> **DIRECTIONS**
For the data below, give again exactly the lines from the one containing "Screen dimensions: 700x495" through the one containing "Given: Click the rank number 4 badge", both ends included, and no others.

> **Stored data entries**
-- Opening Marker --

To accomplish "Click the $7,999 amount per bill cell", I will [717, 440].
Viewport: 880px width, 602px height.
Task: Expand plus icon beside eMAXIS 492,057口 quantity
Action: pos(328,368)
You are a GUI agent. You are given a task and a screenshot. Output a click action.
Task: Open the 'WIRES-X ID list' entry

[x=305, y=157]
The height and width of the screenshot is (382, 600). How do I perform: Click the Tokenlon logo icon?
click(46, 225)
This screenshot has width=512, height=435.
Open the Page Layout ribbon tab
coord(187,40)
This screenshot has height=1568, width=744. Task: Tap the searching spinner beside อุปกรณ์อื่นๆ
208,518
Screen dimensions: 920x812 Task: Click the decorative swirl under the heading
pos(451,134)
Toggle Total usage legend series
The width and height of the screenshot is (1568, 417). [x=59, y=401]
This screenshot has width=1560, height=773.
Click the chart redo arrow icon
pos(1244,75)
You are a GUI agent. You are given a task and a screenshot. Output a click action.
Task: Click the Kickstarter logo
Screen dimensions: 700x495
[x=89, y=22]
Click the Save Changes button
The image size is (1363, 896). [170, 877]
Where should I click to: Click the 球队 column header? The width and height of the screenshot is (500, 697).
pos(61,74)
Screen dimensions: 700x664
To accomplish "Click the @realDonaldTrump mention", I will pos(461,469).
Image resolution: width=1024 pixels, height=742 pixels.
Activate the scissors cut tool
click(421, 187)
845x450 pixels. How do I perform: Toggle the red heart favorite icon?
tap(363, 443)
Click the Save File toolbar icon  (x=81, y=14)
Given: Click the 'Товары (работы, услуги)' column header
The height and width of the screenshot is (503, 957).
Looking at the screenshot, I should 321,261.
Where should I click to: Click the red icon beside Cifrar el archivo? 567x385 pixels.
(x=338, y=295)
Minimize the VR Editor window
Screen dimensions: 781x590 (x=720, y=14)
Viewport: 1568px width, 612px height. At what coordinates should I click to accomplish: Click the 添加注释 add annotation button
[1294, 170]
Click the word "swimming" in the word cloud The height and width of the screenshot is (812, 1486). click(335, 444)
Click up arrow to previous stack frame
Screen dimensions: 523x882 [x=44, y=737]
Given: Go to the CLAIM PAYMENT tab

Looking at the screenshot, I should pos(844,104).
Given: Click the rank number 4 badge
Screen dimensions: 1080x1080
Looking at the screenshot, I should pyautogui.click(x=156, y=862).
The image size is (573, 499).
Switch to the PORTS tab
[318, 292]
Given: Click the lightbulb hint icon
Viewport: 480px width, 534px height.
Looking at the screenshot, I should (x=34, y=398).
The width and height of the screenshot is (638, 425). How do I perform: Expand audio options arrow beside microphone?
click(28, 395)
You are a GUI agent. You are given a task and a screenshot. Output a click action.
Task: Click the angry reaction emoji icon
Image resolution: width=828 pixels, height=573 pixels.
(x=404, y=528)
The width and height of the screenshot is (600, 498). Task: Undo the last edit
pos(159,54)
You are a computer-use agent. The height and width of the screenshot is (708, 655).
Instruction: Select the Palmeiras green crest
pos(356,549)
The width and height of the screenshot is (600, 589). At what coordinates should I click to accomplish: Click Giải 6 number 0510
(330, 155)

-- Closing Marker --

> **OUTPUT**
Screen dimensions: 700x495
[x=89, y=22]
Click the Save Changes button
The image size is (1363, 896). [170, 877]
Where should I click to: Click the 球队 column header? The width and height of the screenshot is (500, 697).
pos(61,74)
Screen dimensions: 700x664
To accomplish "Click the @realDonaldTrump mention", I will pos(461,469).
Image resolution: width=1024 pixels, height=742 pixels.
Activate the scissors cut tool
click(421, 187)
845x450 pixels. How do I perform: Toggle the red heart favorite icon?
tap(363, 443)
Click the Save File toolbar icon  (x=81, y=14)
Given: Click the 'Товары (работы, услуги)' column header
The height and width of the screenshot is (503, 957).
Looking at the screenshot, I should 321,261.
Where should I click to: Click the red icon beside Cifrar el archivo? 567x385 pixels.
(x=338, y=295)
Minimize the VR Editor window
Screen dimensions: 781x590 (x=720, y=14)
Viewport: 1568px width, 612px height. At what coordinates should I click to accomplish: Click the 添加注释 add annotation button
[1294, 170]
Click the word "swimming" in the word cloud The height and width of the screenshot is (812, 1486). click(335, 444)
Click up arrow to previous stack frame
Screen dimensions: 523x882 [x=44, y=737]
Given: Go to the CLAIM PAYMENT tab

Looking at the screenshot, I should pos(844,104).
Given: Click the rank number 4 badge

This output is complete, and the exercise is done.